Supervisor: Martha White

University of Alberta

M.Sc. in Computer Science, 2021-2023

CGPA: 4.00/4.00

Supervisor: Martha White

Thesis: Greedy Pruning for Continually Adapting Networks

National University of Sciences and Technology

Bachlors of Engineering in Software Engineering, 2015-2019

Supervisor: Faisal Shafait

Thesis: An Open-World Extension for Knowledge Graph Completion Models

Publications

Scalable Real-Time Recurrent Learning Using Columnar-Constructive Networks

K. Javed, H. Shah, R. Sutton, M. White

Journal of Machine Learning Research (JMLR), 2023

International Conference on Machine Learning (ICML), 2024

We show that by either decomposing the network into independent modules or learning a recurrent network incrementally, we can make RTRL scale linearly with the number of parameters. Unlike prior scalable gradient estimation algorithms, our algorithms do not add noise or bias to the gradient estimate.

GVFs in the Real World: Making Predictions Online for Water Treatment

K. Janjua, H. Shah, M. White, E. Miahi, M. C. Machado, A. White

Machine Learning Journal (MLJ), 2023

Reinforcement Learning Conference (RLC), 2024

We propose a framework for making accurate predictions on a real world water treatment plant based on the General Value Functions. This work is one of the first to motivate the importance of adapting predictions in real-time, for non-stationary high-volume systems in the real world.

An Open-World Extension for Knowledge Graph Completion Models

H. Shah, J. Villmow, A. Ulges, U. Schwanecke, F. Shafait

Oral presentation, Association for the Advancement of Artificial Intelligence (AAAI), 2019

We propose an extension that enables any existing Knowledge Graph Completion model to predict facts about the open-world entities. This approach is more robust, more portable and has better performance than the published state of the art on most datasets. We also released a new dataset that overcomes the shortcomings of previous ones.

Workshops & Preprints

q-Exponential Family for Policy Optimization

L. Zhu*, H. Shah*, H. Wang*, M. White | *equal contribution

Under Review - 2024

We explore the effectiveness of q-exponential policies in policy optimization methods, finding that heavy-tailed policies (q > 1) are generally more effective and can consistently outperform the Gaussian policy.
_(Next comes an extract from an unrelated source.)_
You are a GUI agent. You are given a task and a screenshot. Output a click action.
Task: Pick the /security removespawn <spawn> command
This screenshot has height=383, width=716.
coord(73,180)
Relation Specific Transformations for Open World Knowledge Graph Completion

H. Shah, J. Villmow, A. Ulges

TextGraphs Workshop at International Conference on Computational Linguistics (COLING), 2020

We introduced relation specific transformations to substantially improve the performance of Open World Knowledge Graph Completion models. We also proposed an approach for clustering of relations to reduce the training time and memory footprint.
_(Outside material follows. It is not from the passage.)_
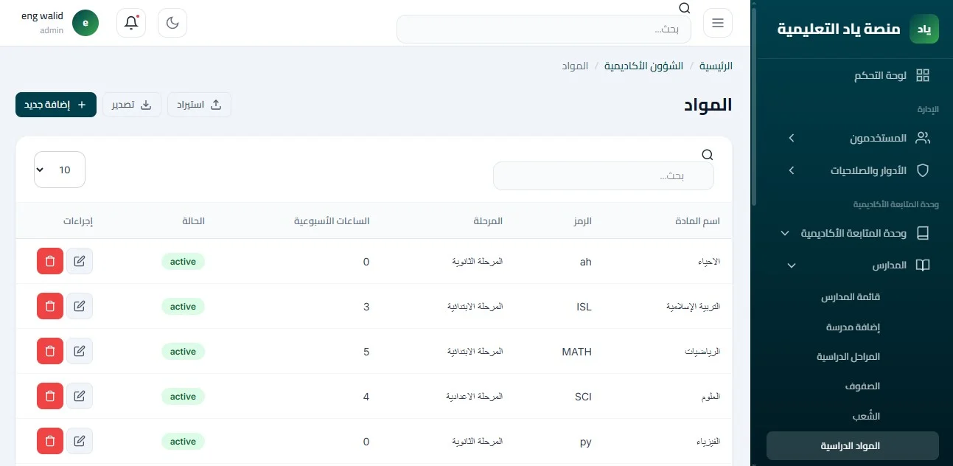Image resolution: width=953 pixels, height=466 pixels.
Task: Edit the التربية الإسلامية subject row
Action: 80,306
Distillation Techniques for Pseudo-rehearsal Based Incremental Learning

H. Shah, K. Javed, F. Shafait.

Preprint, 2018

Standard neural networks suffer from catastrophic forgetting when they are trained on incrementally arriving stream of i.i.d. data. To combat this forgetting, one approach is to train GANs on previously arrived data and feed it to the network again. In this paper, we highlighted that this method is biased and proposed an approach to mitigate this bias and reduce the effect of catastrophic forgetting.

Public Talks

Online Feature Decorrelation

Tea Time Talks, AMII, 2022

A significant proportion of the representations learned by the current generate & test methods consist of highly redundant features. This talk demonstrates how the feature ranking criteria utilized by these methods are highly ineffective in addressing this problem. In this talk, I present a new approach for decorrelating features in an online setting. I demonstrate that this decorrelator can effectively eliminate redundant features and produce a statistically significant performance improvement in the low-capacity function approximation setting.